╭─ Working data

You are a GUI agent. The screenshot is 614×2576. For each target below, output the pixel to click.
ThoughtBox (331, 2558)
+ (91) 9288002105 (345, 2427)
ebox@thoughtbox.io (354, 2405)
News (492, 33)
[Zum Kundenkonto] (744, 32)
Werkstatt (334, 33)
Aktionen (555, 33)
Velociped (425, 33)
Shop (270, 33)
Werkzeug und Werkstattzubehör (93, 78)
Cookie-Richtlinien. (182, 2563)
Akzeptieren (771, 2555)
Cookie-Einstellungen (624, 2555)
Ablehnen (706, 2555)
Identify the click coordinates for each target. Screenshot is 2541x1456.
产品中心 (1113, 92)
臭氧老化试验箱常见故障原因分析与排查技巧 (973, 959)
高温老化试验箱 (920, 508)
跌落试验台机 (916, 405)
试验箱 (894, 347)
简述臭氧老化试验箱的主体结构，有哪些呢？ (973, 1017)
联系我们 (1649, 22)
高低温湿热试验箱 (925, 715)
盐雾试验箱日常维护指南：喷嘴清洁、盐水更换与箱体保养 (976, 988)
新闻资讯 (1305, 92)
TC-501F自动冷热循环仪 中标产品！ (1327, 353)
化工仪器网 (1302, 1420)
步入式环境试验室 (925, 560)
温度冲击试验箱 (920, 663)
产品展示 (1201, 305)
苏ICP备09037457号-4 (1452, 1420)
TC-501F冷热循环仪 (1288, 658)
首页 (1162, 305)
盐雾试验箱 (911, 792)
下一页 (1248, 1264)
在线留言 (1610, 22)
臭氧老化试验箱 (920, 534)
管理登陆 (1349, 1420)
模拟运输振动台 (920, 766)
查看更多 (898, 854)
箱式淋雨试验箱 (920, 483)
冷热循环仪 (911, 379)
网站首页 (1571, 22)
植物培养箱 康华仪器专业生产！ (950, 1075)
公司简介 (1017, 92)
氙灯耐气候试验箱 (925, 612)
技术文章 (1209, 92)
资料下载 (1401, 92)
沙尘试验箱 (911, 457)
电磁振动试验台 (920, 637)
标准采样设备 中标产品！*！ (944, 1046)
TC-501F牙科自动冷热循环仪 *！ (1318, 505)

╰─

About this exercise: Write out the lines above from the one containing "高温老化试验箱 (920, 508)" through the last, exactly as they are.

Task response:
高温老化试验箱 (920, 508)
跌落试验台机 (916, 405)
试验箱 (894, 347)
简述臭氧老化试验箱的主体结构，有哪些呢？ (973, 1017)
联系我们 (1649, 22)
高低温湿热试验箱 (925, 715)
盐雾试验箱日常维护指南：喷嘴清洁、盐水更换与箱体保养 (976, 988)
新闻资讯 (1305, 92)
TC-501F自动冷热循环仪 中标产品！ (1327, 353)
化工仪器网 (1302, 1420)
步入式环境试验室 (925, 560)
温度冲击试验箱 (920, 663)
产品展示 (1201, 305)
苏ICP备09037457号-4 (1452, 1420)
TC-501F冷热循环仪 (1288, 658)
首页 (1162, 305)
盐雾试验箱 (911, 792)
下一页 (1248, 1264)
在线留言 (1610, 22)
臭氧老化试验箱 (920, 534)
管理登陆 (1349, 1420)
模拟运输振动台 (920, 766)
查看更多 (898, 854)
箱式淋雨试验箱 (920, 483)
冷热循环仪 (911, 379)
网站首页 (1571, 22)
植物培养箱 康华仪器专业生产！ (950, 1075)
公司简介 (1017, 92)
氙灯耐气候试验箱 (925, 612)
技术文章 (1209, 92)
资料下载 (1401, 92)
沙尘试验箱 (911, 457)
电磁振动试验台 (920, 637)
标准采样设备 中标产品！*！ (944, 1046)
TC-501F牙科自动冷热循环仪 *！ (1318, 505)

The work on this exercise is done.